For various reasons I had to take two months off from building. I turned the workshop lights back on a few days ago, and was horrified to find cobwebs on the left wing assembly. I blew them out, reviewed where I was at, and got back to work. The left wing assembly required a similar amount of work to the right wing assembly, after which I tore it all down for priming. While I had it together, I did the preparation for the pitot mast since this is a lot easier to do now than after the wing is riveted together. Overall the work consisted of:

  • De-burr gap fairings, skins and wing walk doublers: 3 hours
  • Cleco together left wing, including skins and gap fairings: 4 hours
  • Match drill skins, gap fairings, countersinking: 6 hours
  • Install pitot mast: 2 hours
  • Tear everything down, de-burr and dimple (except skins): 8 hours

Now I have a very large heap of parts to prime.

For the pitot, I’m using a Safair1 mast, positioned next to the outboard most inspection panel. To cut the odd shape, I drilled a few holes and expanded them with a step drill, used a rotary burr and then sander to remove most of the material. The die grinder / dremel tools got a bit scary so I tossed them away as I got near the edges, and finished the hole by hand.

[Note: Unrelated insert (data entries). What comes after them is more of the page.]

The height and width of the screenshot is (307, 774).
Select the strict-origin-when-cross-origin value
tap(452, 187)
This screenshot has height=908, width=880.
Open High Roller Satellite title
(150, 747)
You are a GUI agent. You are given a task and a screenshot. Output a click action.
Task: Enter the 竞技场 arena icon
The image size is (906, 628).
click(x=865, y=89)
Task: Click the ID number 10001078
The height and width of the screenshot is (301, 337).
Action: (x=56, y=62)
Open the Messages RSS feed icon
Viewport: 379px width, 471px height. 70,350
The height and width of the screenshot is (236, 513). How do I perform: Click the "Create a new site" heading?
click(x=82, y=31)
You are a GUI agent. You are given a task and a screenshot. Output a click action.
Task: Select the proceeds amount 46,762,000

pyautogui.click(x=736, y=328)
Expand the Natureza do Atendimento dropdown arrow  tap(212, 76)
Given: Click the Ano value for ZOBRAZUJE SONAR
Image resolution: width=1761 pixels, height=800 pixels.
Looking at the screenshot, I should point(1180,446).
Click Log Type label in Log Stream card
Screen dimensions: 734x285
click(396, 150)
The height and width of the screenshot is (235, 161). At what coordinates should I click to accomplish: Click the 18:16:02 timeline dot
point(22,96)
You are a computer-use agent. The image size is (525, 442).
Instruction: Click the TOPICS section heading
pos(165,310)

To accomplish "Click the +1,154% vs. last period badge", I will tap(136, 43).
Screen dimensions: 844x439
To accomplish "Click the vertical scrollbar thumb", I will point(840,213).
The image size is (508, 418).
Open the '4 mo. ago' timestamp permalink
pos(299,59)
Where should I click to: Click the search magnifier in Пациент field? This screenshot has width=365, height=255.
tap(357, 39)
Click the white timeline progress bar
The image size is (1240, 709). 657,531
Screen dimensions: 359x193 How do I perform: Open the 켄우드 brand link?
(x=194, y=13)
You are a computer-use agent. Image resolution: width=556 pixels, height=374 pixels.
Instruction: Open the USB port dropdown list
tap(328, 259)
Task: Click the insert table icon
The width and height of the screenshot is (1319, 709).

I’ve also received the completed fuel tanks and outboard leading edge / aux tank assemblies. Happy enough to have out-sourced these but there’s a few problems to deal with. Both aux tanks have leaks, for example, so I won’t be completely escaping the joys of pro-seal. More on this in a separate post.

  • w21a
    Trial fit of Pitot mast
  • w21b
    Inside of pitot mast
  • w20b
    Right wing fuel tank (nearest) and outboard leading edge
  • w20a
    Right outboard leading edge (foreground) and fuel tank. Note the fuel cap in the outboard leading edge assembly, which also contains an ...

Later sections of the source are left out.